The problem: Give the number of lines below with "Collapse" in them, leaving out anything else.

::::::::

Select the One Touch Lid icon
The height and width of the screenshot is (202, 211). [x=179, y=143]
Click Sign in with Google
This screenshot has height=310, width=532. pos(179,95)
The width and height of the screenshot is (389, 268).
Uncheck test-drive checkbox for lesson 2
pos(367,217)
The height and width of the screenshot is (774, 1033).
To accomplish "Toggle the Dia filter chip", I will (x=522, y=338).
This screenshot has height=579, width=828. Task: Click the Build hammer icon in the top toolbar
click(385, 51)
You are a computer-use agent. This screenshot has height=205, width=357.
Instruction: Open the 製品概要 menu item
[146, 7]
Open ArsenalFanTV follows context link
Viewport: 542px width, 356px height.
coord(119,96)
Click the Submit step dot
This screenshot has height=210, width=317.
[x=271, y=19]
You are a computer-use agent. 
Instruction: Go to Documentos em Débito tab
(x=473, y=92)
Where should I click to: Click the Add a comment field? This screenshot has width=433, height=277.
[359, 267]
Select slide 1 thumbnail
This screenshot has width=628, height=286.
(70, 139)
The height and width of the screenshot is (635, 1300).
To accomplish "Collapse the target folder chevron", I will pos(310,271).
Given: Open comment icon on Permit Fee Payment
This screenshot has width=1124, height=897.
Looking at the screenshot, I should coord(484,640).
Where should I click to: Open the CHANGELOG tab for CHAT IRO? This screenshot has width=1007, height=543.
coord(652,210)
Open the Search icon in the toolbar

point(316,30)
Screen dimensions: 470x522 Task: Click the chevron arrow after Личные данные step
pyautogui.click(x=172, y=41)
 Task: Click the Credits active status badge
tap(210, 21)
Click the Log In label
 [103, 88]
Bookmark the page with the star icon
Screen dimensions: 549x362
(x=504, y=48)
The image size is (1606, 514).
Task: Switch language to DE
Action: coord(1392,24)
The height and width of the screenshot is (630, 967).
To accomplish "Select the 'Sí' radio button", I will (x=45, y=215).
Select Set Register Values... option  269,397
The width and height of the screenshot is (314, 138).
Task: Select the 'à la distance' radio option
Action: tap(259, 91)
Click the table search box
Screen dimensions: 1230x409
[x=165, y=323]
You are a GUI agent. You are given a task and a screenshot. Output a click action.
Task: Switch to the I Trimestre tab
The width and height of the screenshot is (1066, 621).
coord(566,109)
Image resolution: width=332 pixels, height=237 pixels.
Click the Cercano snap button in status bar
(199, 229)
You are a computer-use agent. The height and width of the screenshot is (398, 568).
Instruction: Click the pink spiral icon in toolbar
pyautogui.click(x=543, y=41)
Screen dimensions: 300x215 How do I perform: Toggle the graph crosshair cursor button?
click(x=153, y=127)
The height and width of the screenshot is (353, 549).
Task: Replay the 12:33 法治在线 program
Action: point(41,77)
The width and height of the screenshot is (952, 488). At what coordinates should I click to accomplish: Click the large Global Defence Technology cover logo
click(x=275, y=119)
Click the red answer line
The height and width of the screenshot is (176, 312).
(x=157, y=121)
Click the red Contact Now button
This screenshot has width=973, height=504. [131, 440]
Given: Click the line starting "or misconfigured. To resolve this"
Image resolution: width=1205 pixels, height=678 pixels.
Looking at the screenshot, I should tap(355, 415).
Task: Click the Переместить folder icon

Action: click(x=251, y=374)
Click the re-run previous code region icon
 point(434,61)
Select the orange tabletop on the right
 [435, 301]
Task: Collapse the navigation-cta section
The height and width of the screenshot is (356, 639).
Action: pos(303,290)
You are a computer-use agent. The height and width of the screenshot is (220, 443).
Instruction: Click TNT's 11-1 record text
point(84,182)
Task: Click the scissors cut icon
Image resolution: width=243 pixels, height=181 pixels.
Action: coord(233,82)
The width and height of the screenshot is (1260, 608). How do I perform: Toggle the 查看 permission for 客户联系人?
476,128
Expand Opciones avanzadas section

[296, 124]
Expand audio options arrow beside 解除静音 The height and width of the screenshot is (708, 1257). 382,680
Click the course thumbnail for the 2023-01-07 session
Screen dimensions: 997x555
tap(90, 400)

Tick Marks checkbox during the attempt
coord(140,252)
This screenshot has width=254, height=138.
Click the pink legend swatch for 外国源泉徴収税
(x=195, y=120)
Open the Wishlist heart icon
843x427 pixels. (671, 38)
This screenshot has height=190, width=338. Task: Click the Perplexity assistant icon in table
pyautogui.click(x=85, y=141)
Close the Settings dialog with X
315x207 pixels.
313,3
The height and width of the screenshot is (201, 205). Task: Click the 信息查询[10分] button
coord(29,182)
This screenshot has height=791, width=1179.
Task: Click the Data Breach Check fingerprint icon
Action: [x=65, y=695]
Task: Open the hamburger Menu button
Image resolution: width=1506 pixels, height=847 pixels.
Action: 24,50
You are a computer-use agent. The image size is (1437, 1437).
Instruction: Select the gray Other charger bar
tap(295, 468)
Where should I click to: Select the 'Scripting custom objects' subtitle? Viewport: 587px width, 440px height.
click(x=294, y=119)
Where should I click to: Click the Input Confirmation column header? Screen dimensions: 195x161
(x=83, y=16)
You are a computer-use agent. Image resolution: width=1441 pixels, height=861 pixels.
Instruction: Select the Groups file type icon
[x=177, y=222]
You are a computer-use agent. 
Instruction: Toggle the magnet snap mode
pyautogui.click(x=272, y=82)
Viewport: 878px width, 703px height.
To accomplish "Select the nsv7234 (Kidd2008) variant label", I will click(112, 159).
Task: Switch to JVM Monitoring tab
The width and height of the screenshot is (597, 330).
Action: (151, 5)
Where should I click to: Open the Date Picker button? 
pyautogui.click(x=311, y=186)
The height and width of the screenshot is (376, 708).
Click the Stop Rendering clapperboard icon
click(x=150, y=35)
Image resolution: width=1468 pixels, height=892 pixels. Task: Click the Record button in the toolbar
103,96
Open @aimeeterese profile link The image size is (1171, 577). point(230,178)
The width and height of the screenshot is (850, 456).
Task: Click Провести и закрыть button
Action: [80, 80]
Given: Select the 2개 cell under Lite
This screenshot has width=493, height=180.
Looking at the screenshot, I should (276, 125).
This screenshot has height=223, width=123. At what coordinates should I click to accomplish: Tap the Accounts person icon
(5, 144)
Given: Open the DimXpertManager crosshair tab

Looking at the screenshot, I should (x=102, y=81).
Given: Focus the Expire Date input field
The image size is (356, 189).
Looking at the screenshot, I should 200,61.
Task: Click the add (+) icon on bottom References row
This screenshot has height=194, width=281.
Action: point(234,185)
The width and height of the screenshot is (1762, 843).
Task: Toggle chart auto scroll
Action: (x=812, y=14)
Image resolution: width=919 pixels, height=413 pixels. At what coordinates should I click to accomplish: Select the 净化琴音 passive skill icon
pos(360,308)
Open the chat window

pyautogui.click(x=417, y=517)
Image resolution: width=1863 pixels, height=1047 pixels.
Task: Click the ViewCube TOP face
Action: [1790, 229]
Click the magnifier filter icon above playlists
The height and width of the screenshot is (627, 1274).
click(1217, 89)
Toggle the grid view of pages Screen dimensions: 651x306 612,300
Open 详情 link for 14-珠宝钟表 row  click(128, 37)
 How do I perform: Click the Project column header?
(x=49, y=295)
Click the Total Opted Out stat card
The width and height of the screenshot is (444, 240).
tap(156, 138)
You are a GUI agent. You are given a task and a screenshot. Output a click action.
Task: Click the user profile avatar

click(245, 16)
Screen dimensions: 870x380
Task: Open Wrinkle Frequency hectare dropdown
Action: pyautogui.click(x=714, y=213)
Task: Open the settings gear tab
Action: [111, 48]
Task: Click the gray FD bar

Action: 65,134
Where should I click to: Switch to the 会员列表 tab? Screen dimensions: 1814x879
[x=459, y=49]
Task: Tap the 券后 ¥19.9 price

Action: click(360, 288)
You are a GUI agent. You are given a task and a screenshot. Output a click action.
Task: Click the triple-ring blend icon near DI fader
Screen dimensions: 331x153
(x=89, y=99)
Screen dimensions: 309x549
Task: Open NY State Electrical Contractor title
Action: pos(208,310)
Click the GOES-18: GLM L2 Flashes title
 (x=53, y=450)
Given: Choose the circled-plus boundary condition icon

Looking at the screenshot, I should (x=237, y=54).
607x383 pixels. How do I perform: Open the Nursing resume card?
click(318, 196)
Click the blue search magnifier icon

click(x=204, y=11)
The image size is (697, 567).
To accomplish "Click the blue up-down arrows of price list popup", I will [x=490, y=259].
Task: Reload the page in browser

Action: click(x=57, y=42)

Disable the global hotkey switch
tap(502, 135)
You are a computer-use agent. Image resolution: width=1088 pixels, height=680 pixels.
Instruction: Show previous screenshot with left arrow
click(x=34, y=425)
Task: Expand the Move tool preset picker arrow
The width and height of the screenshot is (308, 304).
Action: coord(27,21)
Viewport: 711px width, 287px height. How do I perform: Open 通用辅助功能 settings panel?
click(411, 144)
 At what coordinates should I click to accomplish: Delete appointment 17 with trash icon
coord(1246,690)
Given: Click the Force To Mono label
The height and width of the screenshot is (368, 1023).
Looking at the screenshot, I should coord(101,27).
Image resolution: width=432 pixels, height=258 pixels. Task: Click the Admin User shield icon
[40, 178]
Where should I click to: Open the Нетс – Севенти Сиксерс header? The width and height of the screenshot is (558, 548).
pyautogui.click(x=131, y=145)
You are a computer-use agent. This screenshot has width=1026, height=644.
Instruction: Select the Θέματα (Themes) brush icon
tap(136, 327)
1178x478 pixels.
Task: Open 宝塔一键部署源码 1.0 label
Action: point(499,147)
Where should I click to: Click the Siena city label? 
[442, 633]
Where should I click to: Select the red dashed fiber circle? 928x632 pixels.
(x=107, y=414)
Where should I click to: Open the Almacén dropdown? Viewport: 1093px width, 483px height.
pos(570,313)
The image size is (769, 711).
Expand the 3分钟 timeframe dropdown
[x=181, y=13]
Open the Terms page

::::::::

Task result: 2